PARIS – Im November veranlasste Moody’s Bekanntgabe, dass es die Kreditwürdigkeit Frankreichs von der Bewertung AAA um eine Stufe herabgesetzt hatte, einen Blogger dazu, sich über die Tendenz der Rating-Agenturen lustig zu machen, die entweder völlig falsche Bewertungen abzugeben oder plötzlich eine Krise zu erkennen, die lange Zeit genau vor ihrer Nase schwelte. Der Blogger scherzte: „Wenn diese Erkenntnis einer Rating-Agentur, dass Frankreich Probleme hat, ein Beispiel für ein Versagen der Ersteren ist, muss eine Erholung eingesetzt haben; wenn sie ein Beispiel für ein Versagen des Letzteren ist, stehen dem Land schwere Zeiten bevor.“

Die Regierung des französischen Präsidenten François Hollande behauptet, sich über die Bedrohung im Klaren zu sein. In einem neueren Interview verglich Finanzminister Pierre Moscovici die Maßnahmen, die derzeit ergriffen werden, um die Schuldenlast des Landes zu verringern und die Wettbewerbsfähigkeit wiederherzustellen, mit einer „kopernikanischen Revolution ... weil diese Entscheidungen für eine französische oder eine Mitte-links-Regierung nichts Selbstverständliches waren.“

Als Beweis für diesen neuen Realismus brüstet sich die Regierung mit ihrer Reaktion auf die politischen Empfehlungen, die ein Expertengremium unter der Leitung des Industriellen Louis Gallois zwei Wochen vor der Herabstufung vorgestellt hat. Im Mittelpunkt dieser Reaktion steht die Senkung der Lohnsteuern, die durch Ausgabenkürzungen und eine höhere Mehrwertsteuer ausgeglichen wird.

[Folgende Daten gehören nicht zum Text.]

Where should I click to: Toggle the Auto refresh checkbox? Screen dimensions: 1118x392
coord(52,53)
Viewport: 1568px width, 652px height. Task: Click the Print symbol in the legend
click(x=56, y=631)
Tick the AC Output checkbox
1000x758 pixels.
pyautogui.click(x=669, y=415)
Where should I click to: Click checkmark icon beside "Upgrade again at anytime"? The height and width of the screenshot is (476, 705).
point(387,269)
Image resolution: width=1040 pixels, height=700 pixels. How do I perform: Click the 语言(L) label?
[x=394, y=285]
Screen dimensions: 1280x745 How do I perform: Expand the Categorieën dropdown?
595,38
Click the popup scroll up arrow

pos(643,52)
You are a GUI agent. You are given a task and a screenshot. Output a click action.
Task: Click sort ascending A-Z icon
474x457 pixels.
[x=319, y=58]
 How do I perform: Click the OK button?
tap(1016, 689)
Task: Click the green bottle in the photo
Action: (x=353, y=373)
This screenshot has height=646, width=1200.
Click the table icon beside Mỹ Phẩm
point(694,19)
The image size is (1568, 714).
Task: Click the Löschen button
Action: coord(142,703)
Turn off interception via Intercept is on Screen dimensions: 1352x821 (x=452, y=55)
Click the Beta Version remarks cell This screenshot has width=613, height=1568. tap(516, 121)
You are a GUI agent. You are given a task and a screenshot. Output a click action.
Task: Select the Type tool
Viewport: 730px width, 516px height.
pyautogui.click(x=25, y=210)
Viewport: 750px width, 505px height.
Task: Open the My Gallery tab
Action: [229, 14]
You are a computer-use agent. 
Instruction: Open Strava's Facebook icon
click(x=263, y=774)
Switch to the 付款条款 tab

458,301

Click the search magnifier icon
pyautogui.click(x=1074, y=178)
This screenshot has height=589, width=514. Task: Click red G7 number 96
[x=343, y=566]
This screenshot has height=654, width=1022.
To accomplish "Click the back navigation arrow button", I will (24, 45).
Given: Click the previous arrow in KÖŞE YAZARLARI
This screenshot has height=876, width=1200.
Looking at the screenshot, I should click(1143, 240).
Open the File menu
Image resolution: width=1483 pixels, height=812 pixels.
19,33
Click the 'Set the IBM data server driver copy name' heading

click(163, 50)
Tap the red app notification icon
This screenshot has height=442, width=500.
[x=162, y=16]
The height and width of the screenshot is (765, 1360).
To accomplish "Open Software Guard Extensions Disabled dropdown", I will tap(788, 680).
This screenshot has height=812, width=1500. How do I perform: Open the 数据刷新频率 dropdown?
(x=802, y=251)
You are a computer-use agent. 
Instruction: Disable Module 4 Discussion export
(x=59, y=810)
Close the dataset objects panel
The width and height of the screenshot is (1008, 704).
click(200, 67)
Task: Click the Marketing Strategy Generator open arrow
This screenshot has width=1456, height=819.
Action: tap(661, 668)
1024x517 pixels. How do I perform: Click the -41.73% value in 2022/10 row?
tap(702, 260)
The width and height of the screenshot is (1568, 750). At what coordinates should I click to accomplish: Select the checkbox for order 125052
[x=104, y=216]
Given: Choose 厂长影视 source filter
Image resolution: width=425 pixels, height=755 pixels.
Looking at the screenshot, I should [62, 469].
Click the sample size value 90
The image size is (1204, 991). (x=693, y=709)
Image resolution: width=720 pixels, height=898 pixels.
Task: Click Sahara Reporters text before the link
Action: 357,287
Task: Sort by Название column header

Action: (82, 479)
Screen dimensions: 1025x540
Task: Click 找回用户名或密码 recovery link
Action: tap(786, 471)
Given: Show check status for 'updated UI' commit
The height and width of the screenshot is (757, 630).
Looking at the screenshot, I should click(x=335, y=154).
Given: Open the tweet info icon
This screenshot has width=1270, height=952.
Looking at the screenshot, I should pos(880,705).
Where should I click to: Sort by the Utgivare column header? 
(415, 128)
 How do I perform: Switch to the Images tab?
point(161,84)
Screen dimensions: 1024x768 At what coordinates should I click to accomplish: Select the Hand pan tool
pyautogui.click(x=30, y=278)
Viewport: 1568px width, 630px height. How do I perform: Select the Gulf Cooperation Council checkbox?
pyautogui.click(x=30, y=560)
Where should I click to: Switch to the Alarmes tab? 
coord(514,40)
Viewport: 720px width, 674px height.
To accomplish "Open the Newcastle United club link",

Im Vorfeld der Herabstufung erklärte ein Analyst von Moody’s, die Entscheidung hinge zum größten Teil davon ab, ob die Regierung die im Gallois-Bericht gestellte Forderung nach einem „Wettbewerbsschock“ für die französische Wirtschaft beachten würde. Die Herabstufung deutet somit darauf hin, dass Moody’s die Reaktion der Regierung als unzureichend betrachtete.